The Yin & Yang of Marketing & Sales—Part V

NoSpin Marketing

NoSpin Debunker #43: May 13, 2002

 

 

 

The Chicken & the Egg—How can you afford to invest in Marketing?

 

First, one reader’s contrary opinion to the last debunker: So where is the division of labor between Marketing & Sales?

 

Mary Kay Conlon (formerly of the Sachs Group and a former worthy competitor of mine years ago when she headed Sales at Sachs and I headed Marketing & Product Development at Inforum) had this to say:

 

“I agree with your definitions and roles and responsibilities.  In my experience, however, Marketing takes its direction from Sales, not the other way around.  It is the sales force who hears daily what the market wants, how it is segmented, what prices and packaging will fly, what the competition is doing, and how the product needs to be changed. Marketing sees itself as working for Sales (which includes the client
service organization, who is also charged with reselling and up-selling).

Perhaps this was more a reflection of the personalities and the power structure in my organization, than roles and responsibilities.  Or maybe I am talking about a process, rather than roles and responsibilities. But to be effective, to be market driven, Marketing clearly must work FOR the people who work FOR the clients and prospects.”

 

I agree with Mary Kay’s statement that in a lot of companies—probably the majority--Marketing is directed by Sales.

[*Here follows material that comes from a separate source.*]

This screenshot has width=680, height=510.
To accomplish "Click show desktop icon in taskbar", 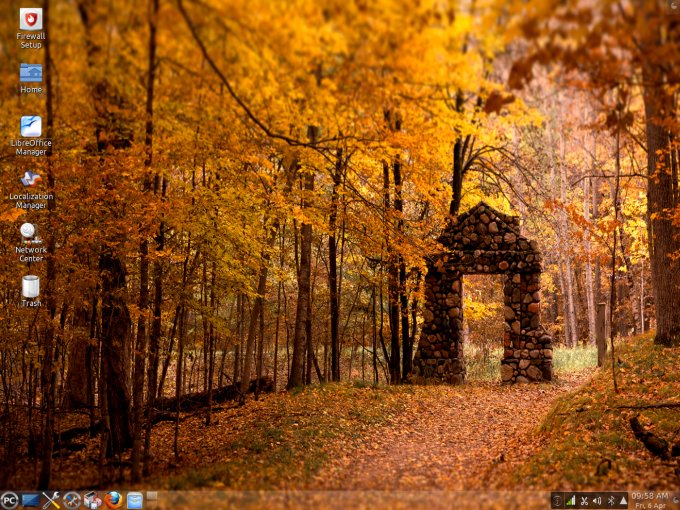I will pos(31,500).
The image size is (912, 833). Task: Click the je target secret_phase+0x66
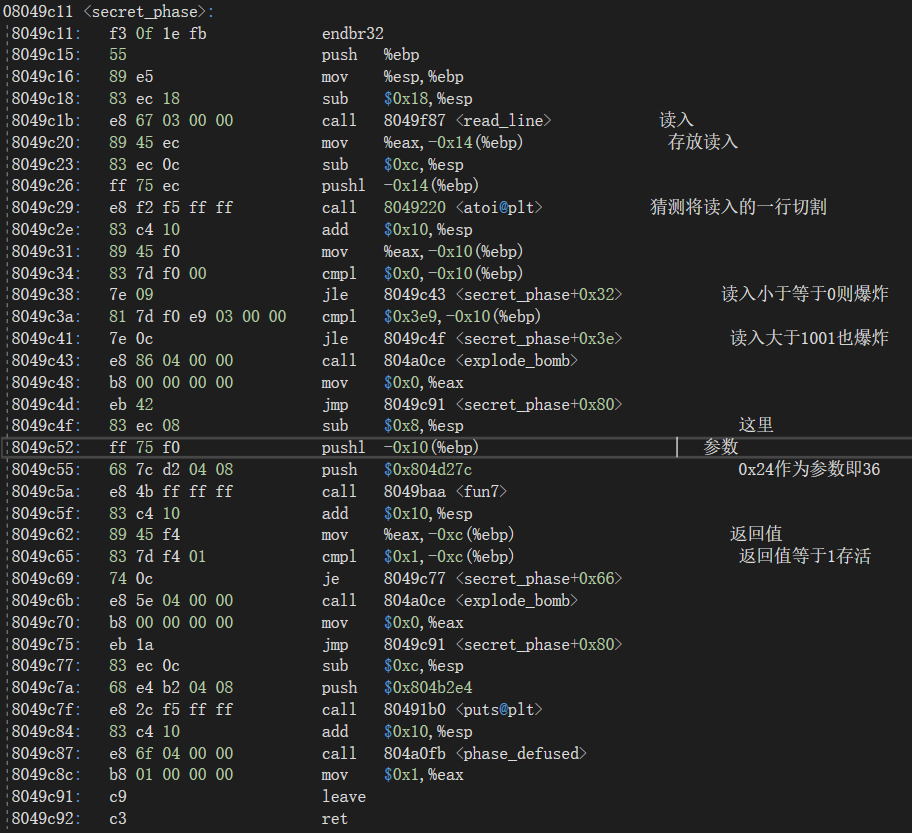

That’s one way to do it but not the best way to organize the two functions for the many reasons mentioned last week. Unquestionably, though, Marketing and Sales must work together, and BOTH are critical to growing the company’s revenues and profits.

 

 

New NoSpin Poll

Take the new NoSpin Poll for May 13th: Do you agree or disagree with the statement: My company's (or most recent company's) top managers believe in Marketing.

 

And a couple readers asked Jack Varney and me to clarify some of our comments about “leads” and “prospects” from the last Debunker. Here are our follow-up comments:

 

Text Box: Leads

Suspects        Þ            Prospects

There are degrees of “leads”:

 

 

 

 

 

 

Probably a better word for a “lead” that is initially generated via marketing efforts is a “suspect.”  There’s some early indication that this person or business could be a potential buyer—based on a request for information, willingness to provide contact information, use of a trial “product” or service” analysis of past buying patterns (for other similar or related products or services), market research, etc.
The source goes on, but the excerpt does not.